Task details: Put the lines from the line with "Open the Capture camera tool" up to and including the line with "click(x=59, y=142)" into a Markdown table with the columns Row and Line, skipping blank lines. Leave the pictures out of the answer.

Data listing:

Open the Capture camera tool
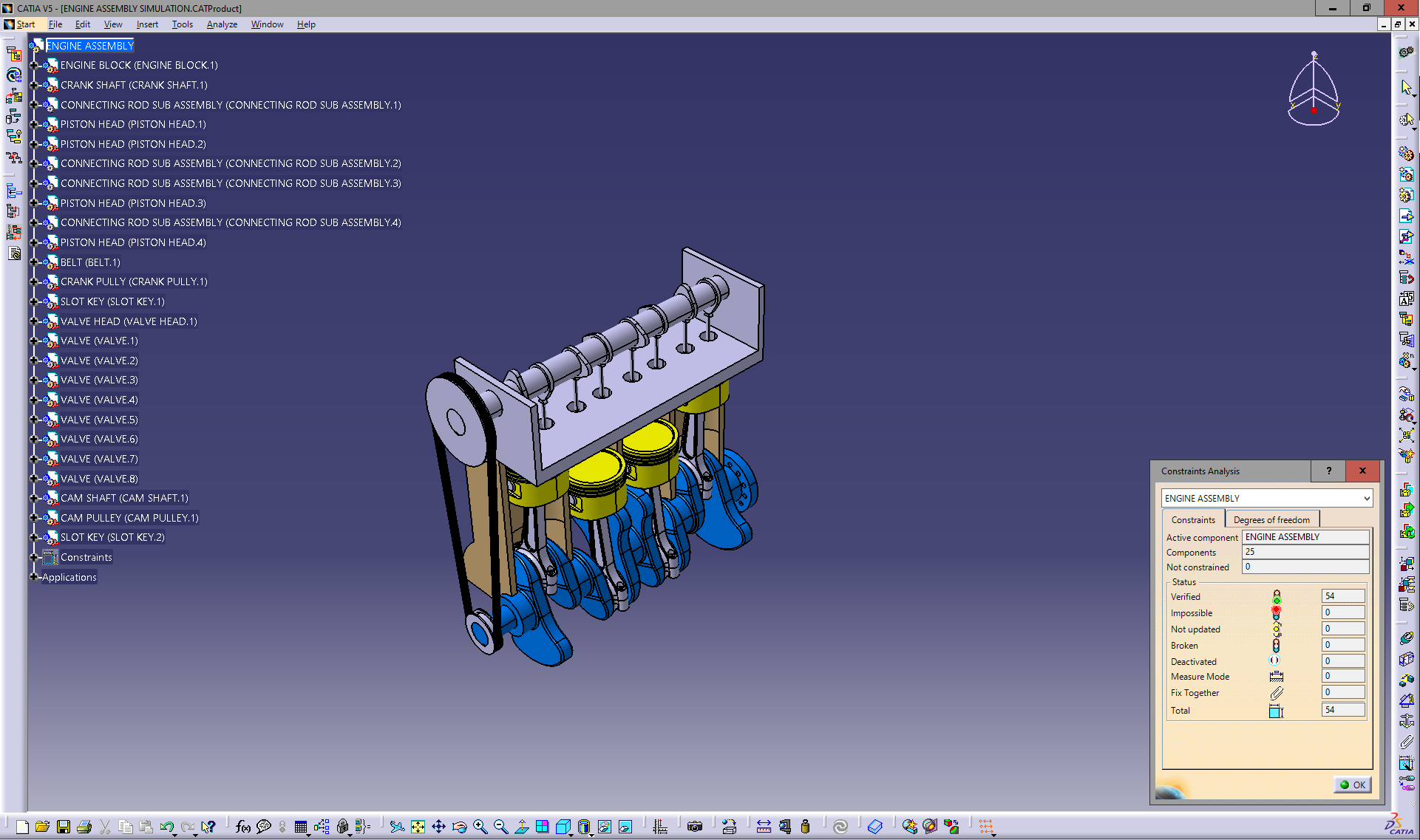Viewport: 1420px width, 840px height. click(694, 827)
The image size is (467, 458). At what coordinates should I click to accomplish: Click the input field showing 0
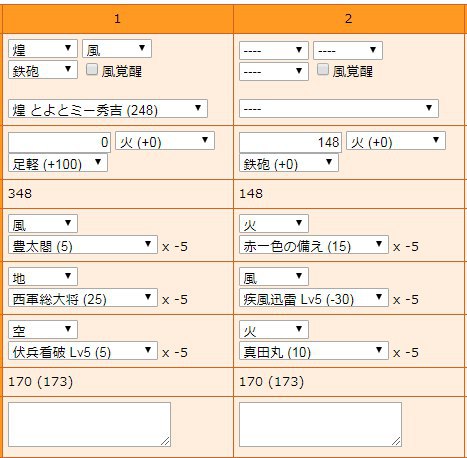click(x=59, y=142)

--

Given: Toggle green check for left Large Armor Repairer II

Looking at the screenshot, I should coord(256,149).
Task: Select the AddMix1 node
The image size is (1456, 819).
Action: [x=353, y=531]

...

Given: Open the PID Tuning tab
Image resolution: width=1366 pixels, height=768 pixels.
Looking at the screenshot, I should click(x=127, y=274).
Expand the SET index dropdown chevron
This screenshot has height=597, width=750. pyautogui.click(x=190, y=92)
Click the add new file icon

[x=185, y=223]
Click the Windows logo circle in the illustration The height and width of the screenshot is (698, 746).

Response for this exercise:
| Row | Line |
|---|---|
| 1 | Open the Capture camera tool |
| 2 | Viewport: 1420px width, 840px height. click(694, 827) |
| 3 | The image size is (467, 458). At what coordinates should I click to accomplish: Click the input field showing 0 |
| 4 | click(x=59, y=142) |